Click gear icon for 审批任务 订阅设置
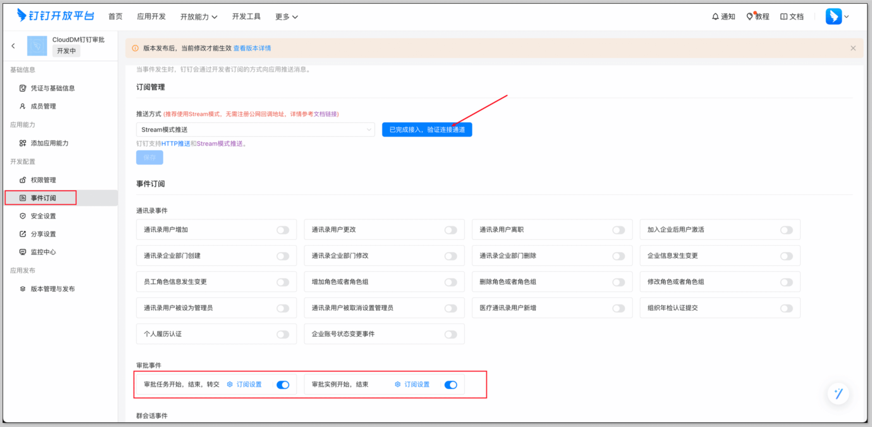 230,384
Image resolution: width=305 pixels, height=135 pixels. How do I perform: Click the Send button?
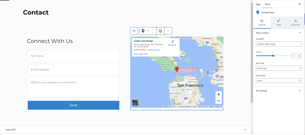coord(73,105)
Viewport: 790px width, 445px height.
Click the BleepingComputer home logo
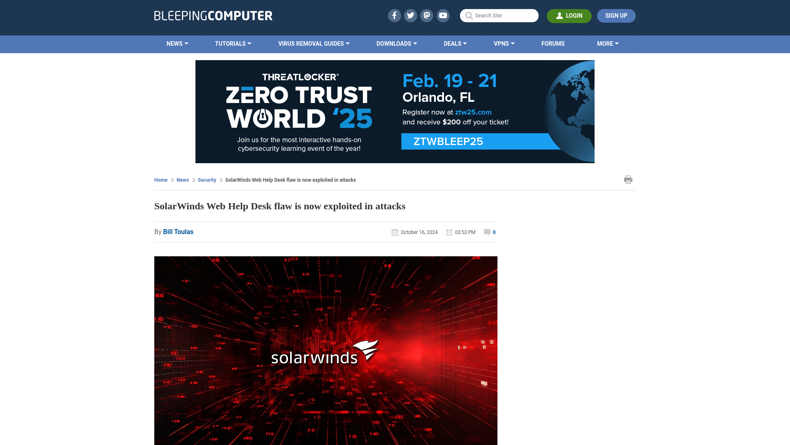click(213, 15)
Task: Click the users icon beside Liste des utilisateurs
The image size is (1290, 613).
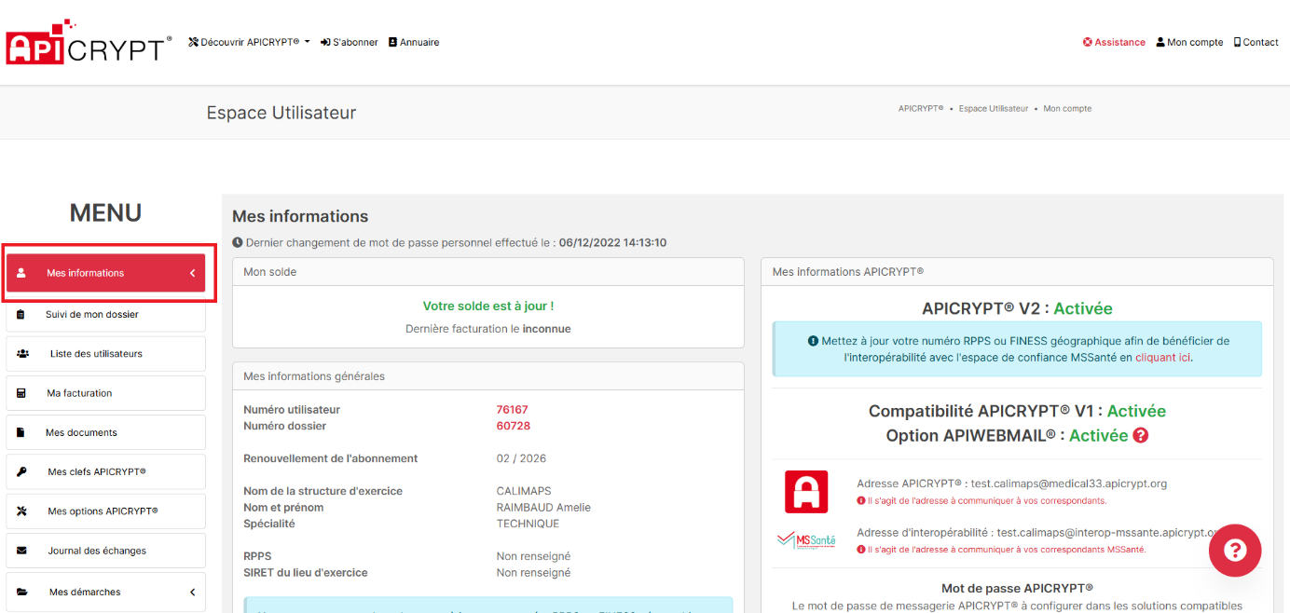Action: tap(21, 354)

■ ■ ■

_Exercise goal_
Write out the lines of the listing from the one that holds "Image resolution: width=305" to the very last line, both included, exactly as they appear and without any pictures.

_Task response_
Image resolution: width=305 pixels, height=135 pixels. How do I perform: Click the Send button?
coord(73,105)
Viewport: 790px width, 445px height.
Click the BleepingComputer home logo
click(213, 15)
Task: Click the users icon beside Liste des utilisateurs
The image size is (1290, 613).
Action: tap(21, 354)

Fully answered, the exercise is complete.